Task directions: Because the material must match the original, reproduce every line of it exactly.

*** Opening Available data ***

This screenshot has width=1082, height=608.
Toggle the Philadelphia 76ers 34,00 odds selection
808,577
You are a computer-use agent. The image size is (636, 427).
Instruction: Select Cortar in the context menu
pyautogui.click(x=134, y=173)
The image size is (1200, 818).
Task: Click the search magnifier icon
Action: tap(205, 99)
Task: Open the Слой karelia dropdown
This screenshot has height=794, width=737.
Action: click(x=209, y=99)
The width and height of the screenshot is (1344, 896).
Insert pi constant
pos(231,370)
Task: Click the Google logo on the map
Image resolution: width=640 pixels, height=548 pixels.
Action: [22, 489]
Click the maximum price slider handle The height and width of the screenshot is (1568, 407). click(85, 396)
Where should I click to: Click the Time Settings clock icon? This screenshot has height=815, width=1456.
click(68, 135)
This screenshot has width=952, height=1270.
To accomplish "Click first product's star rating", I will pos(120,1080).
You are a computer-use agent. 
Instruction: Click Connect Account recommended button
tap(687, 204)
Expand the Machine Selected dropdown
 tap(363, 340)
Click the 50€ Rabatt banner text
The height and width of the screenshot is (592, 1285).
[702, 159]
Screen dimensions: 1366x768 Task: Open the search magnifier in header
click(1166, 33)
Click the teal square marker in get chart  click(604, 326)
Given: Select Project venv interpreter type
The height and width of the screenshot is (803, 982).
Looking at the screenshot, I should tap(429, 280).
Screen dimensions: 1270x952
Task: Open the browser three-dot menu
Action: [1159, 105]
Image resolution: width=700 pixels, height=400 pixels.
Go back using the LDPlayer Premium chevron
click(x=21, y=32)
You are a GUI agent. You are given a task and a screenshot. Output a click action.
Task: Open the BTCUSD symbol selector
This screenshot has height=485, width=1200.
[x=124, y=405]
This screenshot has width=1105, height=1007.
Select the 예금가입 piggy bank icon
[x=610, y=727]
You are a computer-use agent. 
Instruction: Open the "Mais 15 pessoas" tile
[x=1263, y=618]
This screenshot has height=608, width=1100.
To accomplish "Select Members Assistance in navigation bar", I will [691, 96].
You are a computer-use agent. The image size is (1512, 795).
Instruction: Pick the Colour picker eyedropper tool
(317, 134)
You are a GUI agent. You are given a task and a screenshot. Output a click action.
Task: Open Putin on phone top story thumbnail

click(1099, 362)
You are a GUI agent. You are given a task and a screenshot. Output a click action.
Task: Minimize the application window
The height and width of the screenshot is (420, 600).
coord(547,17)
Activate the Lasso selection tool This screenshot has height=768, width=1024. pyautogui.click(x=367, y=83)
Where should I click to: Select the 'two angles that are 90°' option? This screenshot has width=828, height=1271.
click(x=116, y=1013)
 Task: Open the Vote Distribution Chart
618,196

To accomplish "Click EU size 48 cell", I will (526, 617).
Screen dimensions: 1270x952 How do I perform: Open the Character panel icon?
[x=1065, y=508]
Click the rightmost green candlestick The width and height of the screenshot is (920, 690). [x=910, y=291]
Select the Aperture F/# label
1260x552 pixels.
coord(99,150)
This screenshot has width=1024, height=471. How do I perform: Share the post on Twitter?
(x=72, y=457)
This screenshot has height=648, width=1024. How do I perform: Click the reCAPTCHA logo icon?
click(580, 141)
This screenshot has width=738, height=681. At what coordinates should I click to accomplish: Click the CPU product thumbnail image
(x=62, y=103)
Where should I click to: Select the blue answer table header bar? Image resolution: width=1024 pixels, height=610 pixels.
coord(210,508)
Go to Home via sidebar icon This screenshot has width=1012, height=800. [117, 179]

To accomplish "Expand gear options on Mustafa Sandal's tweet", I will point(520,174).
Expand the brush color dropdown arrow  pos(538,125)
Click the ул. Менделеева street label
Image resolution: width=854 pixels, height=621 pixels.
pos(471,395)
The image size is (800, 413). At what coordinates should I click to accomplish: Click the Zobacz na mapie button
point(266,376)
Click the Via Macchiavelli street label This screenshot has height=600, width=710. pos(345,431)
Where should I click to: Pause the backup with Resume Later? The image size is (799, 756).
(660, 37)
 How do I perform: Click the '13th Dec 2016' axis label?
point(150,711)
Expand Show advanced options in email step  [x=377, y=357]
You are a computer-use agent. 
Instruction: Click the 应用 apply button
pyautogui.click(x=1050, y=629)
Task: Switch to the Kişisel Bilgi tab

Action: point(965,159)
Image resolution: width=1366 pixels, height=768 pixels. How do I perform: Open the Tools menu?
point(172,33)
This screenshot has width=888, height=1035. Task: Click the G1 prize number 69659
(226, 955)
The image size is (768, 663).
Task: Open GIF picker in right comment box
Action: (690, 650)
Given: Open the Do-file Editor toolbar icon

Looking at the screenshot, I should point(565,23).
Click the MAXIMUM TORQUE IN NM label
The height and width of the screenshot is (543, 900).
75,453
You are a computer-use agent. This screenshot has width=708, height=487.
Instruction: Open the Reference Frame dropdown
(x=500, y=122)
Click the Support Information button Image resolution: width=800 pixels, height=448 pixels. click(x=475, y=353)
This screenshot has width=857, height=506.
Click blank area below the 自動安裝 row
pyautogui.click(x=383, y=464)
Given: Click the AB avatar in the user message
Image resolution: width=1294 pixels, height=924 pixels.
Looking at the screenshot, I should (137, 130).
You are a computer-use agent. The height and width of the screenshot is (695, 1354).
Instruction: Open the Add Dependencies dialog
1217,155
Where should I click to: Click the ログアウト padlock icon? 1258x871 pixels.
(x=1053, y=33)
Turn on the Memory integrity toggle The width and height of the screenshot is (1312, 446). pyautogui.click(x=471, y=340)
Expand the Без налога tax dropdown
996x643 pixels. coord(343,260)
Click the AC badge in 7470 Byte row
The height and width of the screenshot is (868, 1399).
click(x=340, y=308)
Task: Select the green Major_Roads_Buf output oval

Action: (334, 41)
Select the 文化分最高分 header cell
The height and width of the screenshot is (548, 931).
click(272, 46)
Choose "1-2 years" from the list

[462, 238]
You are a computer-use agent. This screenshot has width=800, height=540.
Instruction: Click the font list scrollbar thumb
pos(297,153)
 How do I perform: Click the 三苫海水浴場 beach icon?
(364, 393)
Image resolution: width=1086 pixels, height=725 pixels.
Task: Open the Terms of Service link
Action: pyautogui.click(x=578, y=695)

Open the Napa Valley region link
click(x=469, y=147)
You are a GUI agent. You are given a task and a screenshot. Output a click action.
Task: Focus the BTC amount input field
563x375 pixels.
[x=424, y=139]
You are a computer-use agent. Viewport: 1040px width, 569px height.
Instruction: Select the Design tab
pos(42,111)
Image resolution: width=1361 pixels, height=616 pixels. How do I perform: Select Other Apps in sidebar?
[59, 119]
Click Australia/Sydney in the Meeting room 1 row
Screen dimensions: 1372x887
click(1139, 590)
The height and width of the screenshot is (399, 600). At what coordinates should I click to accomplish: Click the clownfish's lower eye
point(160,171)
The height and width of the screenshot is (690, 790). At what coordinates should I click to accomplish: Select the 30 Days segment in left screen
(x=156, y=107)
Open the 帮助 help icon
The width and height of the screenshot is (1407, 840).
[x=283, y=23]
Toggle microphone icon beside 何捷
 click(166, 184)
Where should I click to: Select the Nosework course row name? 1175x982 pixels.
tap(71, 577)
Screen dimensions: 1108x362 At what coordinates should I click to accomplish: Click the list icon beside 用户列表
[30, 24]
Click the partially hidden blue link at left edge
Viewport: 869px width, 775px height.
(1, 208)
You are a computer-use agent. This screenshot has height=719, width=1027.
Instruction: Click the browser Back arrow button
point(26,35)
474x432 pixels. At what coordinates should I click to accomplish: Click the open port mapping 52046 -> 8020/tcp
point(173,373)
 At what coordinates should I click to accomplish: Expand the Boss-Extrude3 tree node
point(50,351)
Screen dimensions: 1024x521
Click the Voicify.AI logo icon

*** Closing Available data ***

Output for this exercise:
This screenshot has width=1082, height=608.
Toggle the Philadelphia 76ers 34,00 odds selection
808,577
You are a computer-use agent. The image size is (636, 427).
Instruction: Select Cortar in the context menu
pyautogui.click(x=134, y=173)
The image size is (1200, 818).
Task: Click the search magnifier icon
Action: tap(205, 99)
Task: Open the Слой karelia dropdown
This screenshot has height=794, width=737.
Action: click(x=209, y=99)
The width and height of the screenshot is (1344, 896).
Insert pi constant
pos(231,370)
Task: Click the Google logo on the map
Image resolution: width=640 pixels, height=548 pixels.
Action: [22, 489]
Click the maximum price slider handle The height and width of the screenshot is (1568, 407). click(85, 396)
Where should I click to: Click the Time Settings clock icon? This screenshot has height=815, width=1456.
click(68, 135)
This screenshot has width=952, height=1270.
To accomplish "Click first product's star rating", I will pos(120,1080).
You are a computer-use agent. 
Instruction: Click Connect Account recommended button
tap(687, 204)
Expand the Machine Selected dropdown
 tap(363, 340)
Click the 50€ Rabatt banner text
The height and width of the screenshot is (592, 1285).
[702, 159]
Screen dimensions: 1366x768 Task: Open the search magnifier in header
click(1166, 33)
Click the teal square marker in get chart  click(604, 326)
Given: Select Project venv interpreter type
The height and width of the screenshot is (803, 982).
Looking at the screenshot, I should tap(429, 280).
Screen dimensions: 1270x952
Task: Open the browser three-dot menu
Action: [1159, 105]
Image resolution: width=700 pixels, height=400 pixels.
Go back using the LDPlayer Premium chevron
click(x=21, y=32)
You are a GUI agent. You are given a task and a screenshot. Output a click action.
Task: Open the BTCUSD symbol selector
This screenshot has height=485, width=1200.
[x=124, y=405]
This screenshot has width=1105, height=1007.
Select the 예금가입 piggy bank icon
[x=610, y=727]
You are a computer-use agent. 
Instruction: Open the "Mais 15 pessoas" tile
[x=1263, y=618]
This screenshot has height=608, width=1100.
To accomplish "Select Members Assistance in navigation bar", I will [691, 96].
You are a computer-use agent. The image size is (1512, 795).
Instruction: Pick the Colour picker eyedropper tool
(317, 134)
You are a GUI agent. You are given a task and a screenshot. Output a click action.
Task: Open Putin on phone top story thumbnail

click(1099, 362)
You are a GUI agent. You are given a task and a screenshot. Output a click action.
Task: Minimize the application window
The height and width of the screenshot is (420, 600).
coord(547,17)
Activate the Lasso selection tool This screenshot has height=768, width=1024. pyautogui.click(x=367, y=83)
Where should I click to: Select the 'two angles that are 90°' option? This screenshot has width=828, height=1271.
click(x=116, y=1013)
 Task: Open the Vote Distribution Chart
618,196

To accomplish "Click EU size 48 cell", I will (526, 617).
Screen dimensions: 1270x952 How do I perform: Open the Character panel icon?
[x=1065, y=508]
Click the rightmost green candlestick The width and height of the screenshot is (920, 690). [x=910, y=291]
Select the Aperture F/# label
1260x552 pixels.
coord(99,150)
This screenshot has width=1024, height=471. How do I perform: Share the post on Twitter?
(x=72, y=457)
This screenshot has height=648, width=1024. How do I perform: Click the reCAPTCHA logo icon?
click(580, 141)
This screenshot has width=738, height=681. At what coordinates should I click to accomplish: Click the CPU product thumbnail image
(x=62, y=103)
Where should I click to: Select the blue answer table header bar? Image resolution: width=1024 pixels, height=610 pixels.
coord(210,508)
Go to Home via sidebar icon This screenshot has width=1012, height=800. [117, 179]

To accomplish "Expand gear options on Mustafa Sandal's tweet", I will point(520,174).
Expand the brush color dropdown arrow  pos(538,125)
Click the ул. Менделеева street label
Image resolution: width=854 pixels, height=621 pixels.
pos(471,395)
The image size is (800, 413). At what coordinates should I click to accomplish: Click the Zobacz na mapie button
point(266,376)
Click the Via Macchiavelli street label This screenshot has height=600, width=710. pos(345,431)
Where should I click to: Pause the backup with Resume Later? The image size is (799, 756).
(660, 37)
 How do I perform: Click the '13th Dec 2016' axis label?
point(150,711)
Expand Show advanced options in email step  [x=377, y=357]
You are a computer-use agent. 
Instruction: Click the 应用 apply button
pyautogui.click(x=1050, y=629)
Task: Switch to the Kişisel Bilgi tab

Action: point(965,159)
Image resolution: width=1366 pixels, height=768 pixels. How do I perform: Open the Tools menu?
point(172,33)
This screenshot has width=888, height=1035. Task: Click the G1 prize number 69659
(226, 955)
The image size is (768, 663).
Task: Open GIF picker in right comment box
Action: (690, 650)
Given: Open the Do-file Editor toolbar icon

Looking at the screenshot, I should point(565,23).
Click the MAXIMUM TORQUE IN NM label
The height and width of the screenshot is (543, 900).
75,453
You are a computer-use agent. This screenshot has width=708, height=487.
Instruction: Open the Reference Frame dropdown
(x=500, y=122)
Click the Support Information button Image resolution: width=800 pixels, height=448 pixels. click(x=475, y=353)
This screenshot has width=857, height=506.
Click blank area below the 自動安裝 row
pyautogui.click(x=383, y=464)
Given: Click the AB avatar in the user message
Image resolution: width=1294 pixels, height=924 pixels.
Looking at the screenshot, I should (137, 130).
You are a computer-use agent. The height and width of the screenshot is (695, 1354).
Instruction: Open the Add Dependencies dialog
1217,155
Where should I click to: Click the ログアウト padlock icon? 1258x871 pixels.
(x=1053, y=33)
Turn on the Memory integrity toggle The width and height of the screenshot is (1312, 446). pyautogui.click(x=471, y=340)
Expand the Без налога tax dropdown
996x643 pixels. coord(343,260)
Click the AC badge in 7470 Byte row
The height and width of the screenshot is (868, 1399).
click(x=340, y=308)
Task: Select the green Major_Roads_Buf output oval

Action: (334, 41)
Select the 文化分最高分 header cell
The height and width of the screenshot is (548, 931).
click(272, 46)
Choose "1-2 years" from the list

[462, 238]
You are a computer-use agent. This screenshot has width=800, height=540.
Instruction: Click the font list scrollbar thumb
pos(297,153)
 How do I perform: Click the 三苫海水浴場 beach icon?
(364, 393)
Image resolution: width=1086 pixels, height=725 pixels.
Task: Open the Terms of Service link
Action: pyautogui.click(x=578, y=695)

Open the Napa Valley region link
click(x=469, y=147)
You are a GUI agent. You are given a task and a screenshot. Output a click action.
Task: Focus the BTC amount input field
563x375 pixels.
[x=424, y=139]
You are a computer-use agent. Viewport: 1040px width, 569px height.
Instruction: Select the Design tab
pos(42,111)
Image resolution: width=1361 pixels, height=616 pixels. How do I perform: Select Other Apps in sidebar?
[59, 119]
Click Australia/Sydney in the Meeting room 1 row
Screen dimensions: 1372x887
click(1139, 590)
The height and width of the screenshot is (399, 600). At what coordinates should I click to accomplish: Click the clownfish's lower eye
point(160,171)
The height and width of the screenshot is (690, 790). At what coordinates should I click to accomplish: Select the 30 Days segment in left screen
(x=156, y=107)
Open the 帮助 help icon
The width and height of the screenshot is (1407, 840).
[x=283, y=23]
Toggle microphone icon beside 何捷
 click(166, 184)
Where should I click to: Select the Nosework course row name? 1175x982 pixels.
tap(71, 577)
Screen dimensions: 1108x362 At what coordinates should I click to accomplish: Click the list icon beside 用户列表
[30, 24]
Click the partially hidden blue link at left edge
Viewport: 869px width, 775px height.
(1, 208)
You are a computer-use agent. This screenshot has height=719, width=1027.
Instruction: Click the browser Back arrow button
point(26,35)
474x432 pixels. At what coordinates should I click to accomplish: Click the open port mapping 52046 -> 8020/tcp
point(173,373)
 At what coordinates should I click to accomplish: Expand the Boss-Extrude3 tree node
point(50,351)
Screen dimensions: 1024x521
Click the Voicify.AI logo icon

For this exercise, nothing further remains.